The Public Lands History Center provides innovative environmental histories of natural resources. One of the Center's specialties is water history. We have completed administrative histories, oral histories, and digital projects related to water use and resources. Below are descriptions of some of these special water projects. Contact us to discover how we can partner with you on work related to the history of natural resources.
Oral History and Irrigation Report
Partner: Grant-Kohrs Ranch National Historic Site
Project Principal Investigator: Dr. Janet Ore
Researchers: Hannah Braun (2015-2016), Janell Nelson Byczkowski (2013-2014)
This project uses oral history to tell the story of water, ranching, and irrigation at Grant-Kohrs Ranch National Historic Site, connecting this story to the larger environmental history of ranching and water use in the West. The project will result in the recording and transcription of a half-dozen oral history interviews with area water users, a research report on the history of irrigation at Grant-Kohrs Ranch and its larger context in the U.S. West, including a summary of findings from the oral history interviews.
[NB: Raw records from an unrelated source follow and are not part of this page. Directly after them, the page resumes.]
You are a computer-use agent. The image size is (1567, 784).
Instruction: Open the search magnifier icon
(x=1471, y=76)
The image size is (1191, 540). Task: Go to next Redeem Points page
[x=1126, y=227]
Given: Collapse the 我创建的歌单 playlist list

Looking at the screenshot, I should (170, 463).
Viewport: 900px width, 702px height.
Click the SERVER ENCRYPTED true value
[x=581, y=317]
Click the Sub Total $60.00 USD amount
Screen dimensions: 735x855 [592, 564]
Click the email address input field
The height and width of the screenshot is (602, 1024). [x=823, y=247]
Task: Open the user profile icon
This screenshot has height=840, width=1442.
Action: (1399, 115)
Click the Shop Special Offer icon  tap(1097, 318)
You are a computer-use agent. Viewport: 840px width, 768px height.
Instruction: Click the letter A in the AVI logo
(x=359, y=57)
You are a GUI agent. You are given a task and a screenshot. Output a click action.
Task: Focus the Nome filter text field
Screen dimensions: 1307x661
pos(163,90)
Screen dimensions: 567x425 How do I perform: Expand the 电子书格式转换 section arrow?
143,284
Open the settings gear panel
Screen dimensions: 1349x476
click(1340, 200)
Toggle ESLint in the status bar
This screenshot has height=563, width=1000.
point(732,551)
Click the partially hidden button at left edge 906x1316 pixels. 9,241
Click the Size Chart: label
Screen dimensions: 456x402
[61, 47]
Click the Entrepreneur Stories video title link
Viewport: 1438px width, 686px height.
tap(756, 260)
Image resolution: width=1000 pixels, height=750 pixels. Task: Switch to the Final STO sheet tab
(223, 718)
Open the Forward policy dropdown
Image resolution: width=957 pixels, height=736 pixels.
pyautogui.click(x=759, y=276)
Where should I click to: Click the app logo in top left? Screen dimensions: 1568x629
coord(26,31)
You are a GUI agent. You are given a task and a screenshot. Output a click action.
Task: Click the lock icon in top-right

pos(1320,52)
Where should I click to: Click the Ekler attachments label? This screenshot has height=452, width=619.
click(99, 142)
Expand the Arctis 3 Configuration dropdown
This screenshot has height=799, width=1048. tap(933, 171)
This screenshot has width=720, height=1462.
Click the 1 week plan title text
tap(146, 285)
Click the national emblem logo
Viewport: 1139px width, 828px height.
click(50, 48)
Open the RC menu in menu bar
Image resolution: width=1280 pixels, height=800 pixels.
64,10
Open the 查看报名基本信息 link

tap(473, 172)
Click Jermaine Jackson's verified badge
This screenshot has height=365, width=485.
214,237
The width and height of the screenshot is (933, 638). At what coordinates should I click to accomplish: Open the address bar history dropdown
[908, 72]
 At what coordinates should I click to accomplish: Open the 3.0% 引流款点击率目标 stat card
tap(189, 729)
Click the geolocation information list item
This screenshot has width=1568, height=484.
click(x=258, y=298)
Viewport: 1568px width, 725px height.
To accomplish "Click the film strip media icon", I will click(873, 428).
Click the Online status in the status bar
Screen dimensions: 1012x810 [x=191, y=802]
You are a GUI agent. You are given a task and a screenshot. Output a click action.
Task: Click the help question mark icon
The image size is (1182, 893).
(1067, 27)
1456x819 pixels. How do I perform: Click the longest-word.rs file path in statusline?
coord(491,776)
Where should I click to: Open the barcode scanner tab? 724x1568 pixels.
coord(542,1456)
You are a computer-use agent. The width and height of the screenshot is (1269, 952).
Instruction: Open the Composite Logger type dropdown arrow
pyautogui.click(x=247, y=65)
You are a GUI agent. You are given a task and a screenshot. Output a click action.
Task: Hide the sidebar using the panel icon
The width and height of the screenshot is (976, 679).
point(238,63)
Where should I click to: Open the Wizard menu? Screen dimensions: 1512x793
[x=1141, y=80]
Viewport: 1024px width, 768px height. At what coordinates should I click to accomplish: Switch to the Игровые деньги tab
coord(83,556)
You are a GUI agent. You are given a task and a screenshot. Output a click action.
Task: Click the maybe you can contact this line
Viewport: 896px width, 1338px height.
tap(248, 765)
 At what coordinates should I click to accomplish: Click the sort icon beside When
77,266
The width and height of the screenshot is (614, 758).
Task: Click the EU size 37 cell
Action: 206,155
2013 Colorado Flood Oral History Project
Partner: Colorado Water Conservation Board
Additional Partner: Water Resources Archive, Morgan Library, Colorado State University
Project Principal Investigator: Dr. Ruth Alexander
Researchers: Naomi Gerakios Mucci (project lead), Zach Lewis, Tessa Moening, Mitchell Schaeffer
This project was a collaborative oral history involving the Public Lands History, the Water Resources Archive at CSU’s Morgan Library, and the Colorado Water Conservation Board. The PLHC collected, transcribed, and digitized thirty-one oral histories of individuals involved in the September 2013 floods in Northern Colorado. Most of these individuals were involved in addressing and responding to the flooding in a professional capacity, and included climate scientists, water and storm water managers, municipal and county administrators; engineers, emergency managers, search, rescue and recovery personnel; disaster relief personnel; and park managers. A final report summarized the team’s findings regarding the oral histories and how water and management professionals addressed the 2013 flood and lessons learned. The Water Resource Archive then compiled a finding aid for the collection, digitized the interviews and transcripts, and made the entire collection available to researchers and the public on their website.
Project Digital Collection: Guide to the Northern Colorado Flood Oral History Collection, Colorado State University Water Resources Archive.
--"The 2013 Colorado Flood Oral History Project" by Ruth M. Alexander, Colorado Water, November/December 2015, pages 29-31.
-- “University archives document 2013 flood history” by Veronica Baas, The Rocky Mountain Collegian, November 12, 2015.
-- “CSU starts 2013 flood oral histories” by Monte Whaley, The Denver Post, October 29, 2015.
-- “Oral histories of 2013 Front Range flood available through CSU libraries” by Charlie Brennan, Boulder Daily Camera, October 27, 2015.
-- “CSU effort preserves oral history of 2013 flooding” by CSU External Relations Staff, Source, Colorado State University, October 21, 2015.
Administrative History of Farmers Reservoir and Irrigation Company
Partner: Farmer’s Reservoir and Irrigation Company
Project Principal Investigators: Dr. Mark Fiege, Dr. Reagan Waskom (Director, Colorado Water Institute)
Researcher: Hayley Brazier
This project built upon the earlier oral history project for Farmers Reservoir and Irrigation Company (FRICO) by completing a narrative administrative history of the company using the oral history interviews as well as archival and secondary research materials on the company and water use along Colorado’s Front Range. The final product tells the story of FRICO in the context of agricultural and urban development and growth in Colorado and provides FRICO members with a cohesive and well-documented account of their collective history. This narrative history of the organization provides a strong foundation for meeting future challenges and permanently documents the important role FRICO has played in Colorado’s water history.